TO BE DONE.
1. In the passage on Flink fault tolerance, where do savepoints live?
2. Render the entries from the line with "Viewport: 1568px width, 778px" up to and including the line with "Click the tempo" as a Markdown table with the columns Row and Line, one numbered row per line and blank lines omitted.

Fault tolerance: checkpoints versus savepoints in real systems
Checkpointing exists because “every function and operator in Flink can be stateful”; state must be checkpointed to become fault tolerant. Checkpoints enable recovery of both state and stream positions so execution can resume with failure-free semantics.
Flink is very explicit that savepoints are “a consistent image of the execution state of a streaming job, created via Flink’s checkpointing mechanism”, used to stop-and-resume, fork, or update jobs. Savepoints live on stable storage (e.g., HDFS, S3).
The official “Checkpoints vs Savepoints” page frames the difference like backups vs recovery logs: checkpoints are frequent, lightweight, managed by Flink for failure recovery; savepoints are user-managed and used for controlled operations like upgrades.
Apache Flink deployment options and pricing plans
Free/self-managed Apache Flink option
The open-source Flink runtime is “free” in the licensing sense, but in production you pay for infrastructure and operational effort.
Flink is designed to integrate with common resource managers (e.g., YARN and Kubernetes) and can also run as a standalone cluster or as a library.

PROVIDED MATERIAL.

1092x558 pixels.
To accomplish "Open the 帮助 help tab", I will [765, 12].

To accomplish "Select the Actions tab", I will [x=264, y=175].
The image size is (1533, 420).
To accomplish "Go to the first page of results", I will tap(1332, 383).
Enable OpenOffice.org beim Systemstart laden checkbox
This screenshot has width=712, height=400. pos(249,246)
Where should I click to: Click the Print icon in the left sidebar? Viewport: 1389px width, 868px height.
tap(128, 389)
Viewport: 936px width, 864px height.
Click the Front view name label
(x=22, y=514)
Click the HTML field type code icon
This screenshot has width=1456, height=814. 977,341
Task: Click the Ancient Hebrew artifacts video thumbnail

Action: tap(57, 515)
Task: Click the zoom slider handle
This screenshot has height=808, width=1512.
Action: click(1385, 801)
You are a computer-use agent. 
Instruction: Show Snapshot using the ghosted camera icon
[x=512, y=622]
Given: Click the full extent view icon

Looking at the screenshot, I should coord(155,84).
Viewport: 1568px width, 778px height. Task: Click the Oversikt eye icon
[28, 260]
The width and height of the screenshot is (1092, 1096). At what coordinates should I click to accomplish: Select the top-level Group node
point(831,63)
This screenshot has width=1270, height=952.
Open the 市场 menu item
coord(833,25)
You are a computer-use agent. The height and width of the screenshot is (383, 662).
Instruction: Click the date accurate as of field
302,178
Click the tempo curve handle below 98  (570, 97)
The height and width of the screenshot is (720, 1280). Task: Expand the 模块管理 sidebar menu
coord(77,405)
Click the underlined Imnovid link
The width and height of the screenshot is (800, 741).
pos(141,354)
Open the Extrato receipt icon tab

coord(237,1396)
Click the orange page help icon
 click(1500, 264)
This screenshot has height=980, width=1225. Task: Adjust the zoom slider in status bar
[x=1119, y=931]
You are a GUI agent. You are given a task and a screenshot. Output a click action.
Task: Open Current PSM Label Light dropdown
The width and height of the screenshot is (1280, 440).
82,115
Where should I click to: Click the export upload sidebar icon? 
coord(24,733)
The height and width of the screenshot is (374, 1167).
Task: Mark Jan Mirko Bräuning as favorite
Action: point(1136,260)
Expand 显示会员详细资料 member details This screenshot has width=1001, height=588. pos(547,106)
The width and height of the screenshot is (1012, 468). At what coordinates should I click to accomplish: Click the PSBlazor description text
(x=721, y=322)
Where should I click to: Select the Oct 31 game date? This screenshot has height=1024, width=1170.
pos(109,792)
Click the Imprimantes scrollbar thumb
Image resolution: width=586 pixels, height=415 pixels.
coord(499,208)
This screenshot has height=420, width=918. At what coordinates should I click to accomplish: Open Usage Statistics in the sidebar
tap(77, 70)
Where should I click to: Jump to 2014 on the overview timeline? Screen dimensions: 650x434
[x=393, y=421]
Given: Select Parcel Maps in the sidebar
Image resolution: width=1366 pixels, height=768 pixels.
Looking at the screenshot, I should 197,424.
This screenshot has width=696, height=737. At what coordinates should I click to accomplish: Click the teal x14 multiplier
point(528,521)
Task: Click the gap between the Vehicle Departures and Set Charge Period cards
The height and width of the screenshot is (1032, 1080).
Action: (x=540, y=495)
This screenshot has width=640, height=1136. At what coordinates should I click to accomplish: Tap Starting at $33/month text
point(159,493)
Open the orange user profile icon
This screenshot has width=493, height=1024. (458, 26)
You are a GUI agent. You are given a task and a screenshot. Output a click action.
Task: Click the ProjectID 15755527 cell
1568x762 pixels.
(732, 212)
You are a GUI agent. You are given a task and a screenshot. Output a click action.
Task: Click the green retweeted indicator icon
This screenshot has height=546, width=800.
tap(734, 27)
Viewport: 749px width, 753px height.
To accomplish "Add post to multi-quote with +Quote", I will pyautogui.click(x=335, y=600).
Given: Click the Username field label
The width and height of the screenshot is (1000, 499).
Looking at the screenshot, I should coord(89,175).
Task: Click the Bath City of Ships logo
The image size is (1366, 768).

ANSWER LIST.
1. On stable storage, such as HDFS or S3.

2.
| Row | Line |
|---|---|
| 1 | Viewport: 1568px width, 778px height. Task: Click the Oversikt eye icon |
| 2 | [28, 260] |
| 3 | The width and height of the screenshot is (1092, 1096). At what coordinates should I click to accomplish: Select the top-level Group node |
| 4 | point(831,63) |
| 5 | This screenshot has width=1270, height=952. |
| 6 | Open the 市场 menu item |
| 7 | coord(833,25) |
| 8 | You are a computer-use agent. The height and width of the screenshot is (383, 662). |
| 9 | Instruction: Click the date accurate as of field |
| 10 | 302,178 |
| 11 | Click the tempo curve handle below 98  (570, 97) |